**GOAL**
Please pick out and copy every line of the data below that contains the word "Instruction".

**DATA FOR THIS TASK**
______

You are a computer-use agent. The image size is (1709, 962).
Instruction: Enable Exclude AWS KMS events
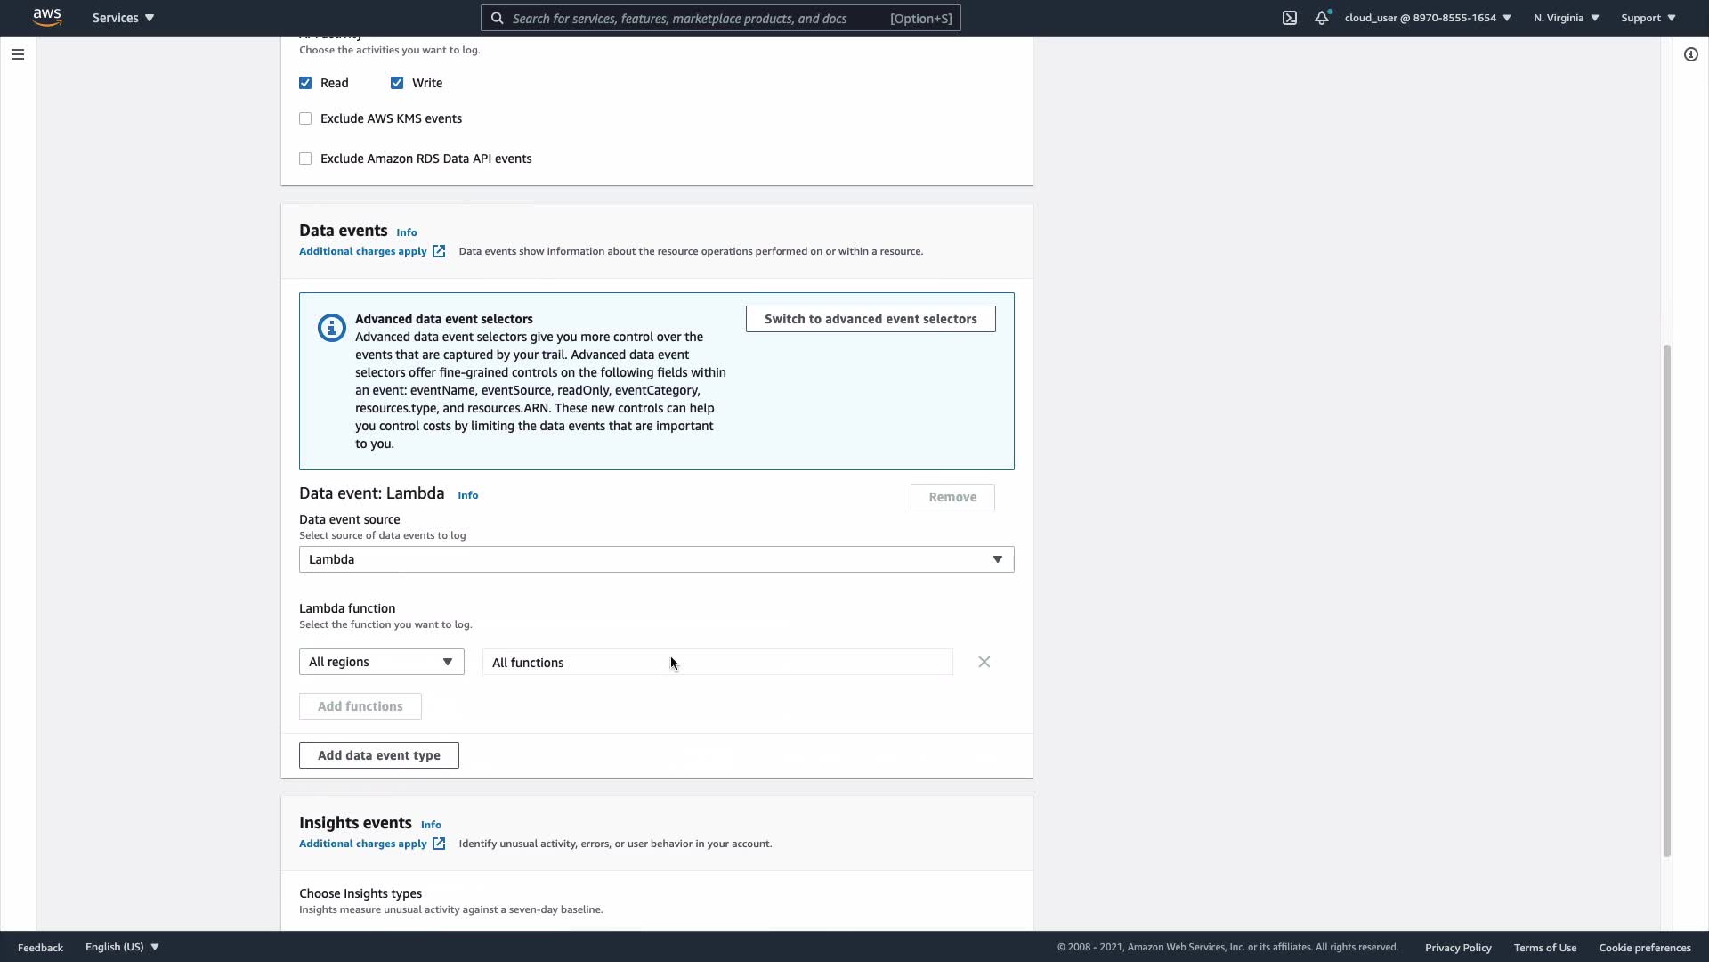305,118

______

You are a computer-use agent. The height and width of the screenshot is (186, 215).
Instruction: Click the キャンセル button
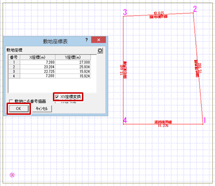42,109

______

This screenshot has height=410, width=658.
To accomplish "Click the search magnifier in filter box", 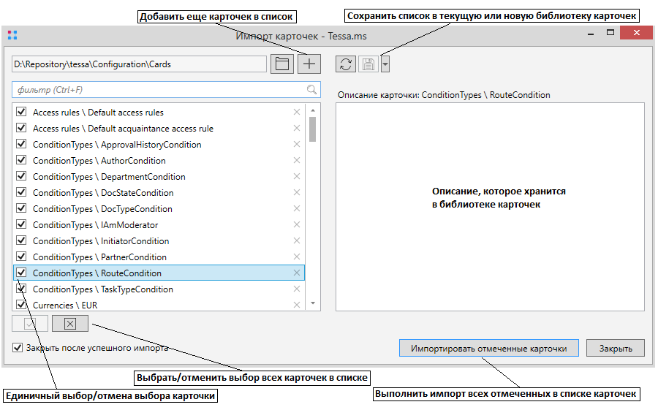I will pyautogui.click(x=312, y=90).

______

**EXERCISE RESPONSE**
Instruction: Enable Exclude AWS KMS events
Instruction: Click the キャンセル button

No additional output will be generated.